There are limitations of current study. This study represents a prospective study comparing still the most used modalities in imaging a patient with liver metastases before surgery, specifically CT and FDG-PET. The data indicates that better imaging is needed. At the conception of this trial MRI was not included. Data has since emerged that in patients with small liver tumors, particularly if prior chemotherapy had led to hepatic toxicity and changes in background imaging characteristics, MRI is the best modality for preoperative staging of the liver and for surgical planning (38). The data in this prospective comparison of MRI to multidetector CT shows a sensitivity for CT at 74% (38), very much like our findings of 75% for CT in patients with prior chemotherapy. Our data would be supportive of the need for MRI as staging for the liver in patients who have undergone neoadjuvant chemotherapy.

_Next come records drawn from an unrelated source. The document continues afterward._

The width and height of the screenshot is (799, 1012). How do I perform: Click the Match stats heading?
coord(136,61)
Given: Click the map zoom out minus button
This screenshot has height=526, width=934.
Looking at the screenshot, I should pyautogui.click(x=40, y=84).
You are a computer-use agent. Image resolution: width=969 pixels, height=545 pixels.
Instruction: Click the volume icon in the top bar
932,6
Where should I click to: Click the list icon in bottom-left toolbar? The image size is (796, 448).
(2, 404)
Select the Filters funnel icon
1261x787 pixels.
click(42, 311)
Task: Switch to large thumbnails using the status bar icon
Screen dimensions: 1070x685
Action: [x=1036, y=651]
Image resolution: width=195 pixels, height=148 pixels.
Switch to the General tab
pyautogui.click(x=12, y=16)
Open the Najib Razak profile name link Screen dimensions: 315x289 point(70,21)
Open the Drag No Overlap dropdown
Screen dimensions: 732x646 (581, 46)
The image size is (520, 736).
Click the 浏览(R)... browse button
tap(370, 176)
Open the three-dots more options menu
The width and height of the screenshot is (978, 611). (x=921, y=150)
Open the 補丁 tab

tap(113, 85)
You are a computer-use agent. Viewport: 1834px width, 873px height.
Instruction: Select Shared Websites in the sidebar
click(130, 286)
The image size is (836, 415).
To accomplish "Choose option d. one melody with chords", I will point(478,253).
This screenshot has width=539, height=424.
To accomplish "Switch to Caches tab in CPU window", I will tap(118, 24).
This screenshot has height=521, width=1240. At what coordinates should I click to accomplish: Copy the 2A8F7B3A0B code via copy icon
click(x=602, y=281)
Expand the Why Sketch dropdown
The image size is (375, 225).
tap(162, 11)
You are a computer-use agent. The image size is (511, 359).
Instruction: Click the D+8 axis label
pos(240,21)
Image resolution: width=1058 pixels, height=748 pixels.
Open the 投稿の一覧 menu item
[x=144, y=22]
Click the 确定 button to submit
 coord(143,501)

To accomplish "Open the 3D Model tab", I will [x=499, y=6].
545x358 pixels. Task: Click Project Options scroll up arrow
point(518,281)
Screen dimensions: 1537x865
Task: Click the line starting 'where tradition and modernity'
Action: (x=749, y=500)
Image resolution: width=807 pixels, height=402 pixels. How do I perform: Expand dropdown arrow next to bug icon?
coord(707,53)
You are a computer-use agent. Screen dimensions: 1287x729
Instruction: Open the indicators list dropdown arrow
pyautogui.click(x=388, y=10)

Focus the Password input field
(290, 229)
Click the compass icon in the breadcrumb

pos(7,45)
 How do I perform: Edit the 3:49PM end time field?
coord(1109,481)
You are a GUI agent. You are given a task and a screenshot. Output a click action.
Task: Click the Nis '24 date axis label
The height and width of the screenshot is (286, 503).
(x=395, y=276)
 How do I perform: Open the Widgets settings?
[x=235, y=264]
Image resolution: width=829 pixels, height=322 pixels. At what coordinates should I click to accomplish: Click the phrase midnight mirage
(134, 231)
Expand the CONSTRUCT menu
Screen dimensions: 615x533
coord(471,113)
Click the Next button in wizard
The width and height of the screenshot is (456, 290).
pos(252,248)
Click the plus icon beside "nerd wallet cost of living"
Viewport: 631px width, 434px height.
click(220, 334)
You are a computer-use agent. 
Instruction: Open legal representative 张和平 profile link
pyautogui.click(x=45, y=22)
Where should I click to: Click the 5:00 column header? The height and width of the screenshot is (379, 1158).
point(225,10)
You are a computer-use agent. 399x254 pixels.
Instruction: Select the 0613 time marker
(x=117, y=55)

These data support FDG-PET as an important test for preoperative staging of patients with hepatic colorectal metastases, altering treatment decisions in nearly one-third of patients. The high yield is due mainly to detection or confirmation of extrahepatic disease. It is particularly recommended in patients with high CRSs. It is not a good test for identification of small tumors in the liver.


Acknowledgments

Funding: This work was supported in part by grant NIH-R01CA/DK80982-01 from the National Institutes of Health and a grant the FAMRI.


Footnote

Data Sharing Statement: Available at https://hbsn.amegroups.com/article/view/10.21037/hbsn-19-357/dss

Conflicts of Interest: All authors have completed the ICMJE uniform disclosure form (available at https://hbsn.amegroups.com/article/view/10.21037/hbsn-19-357/coif). YF serves as an unpaid editorial board member of Hepatobiliary Surgery and Nutrition. The other authors have no conflicts of interest to declare.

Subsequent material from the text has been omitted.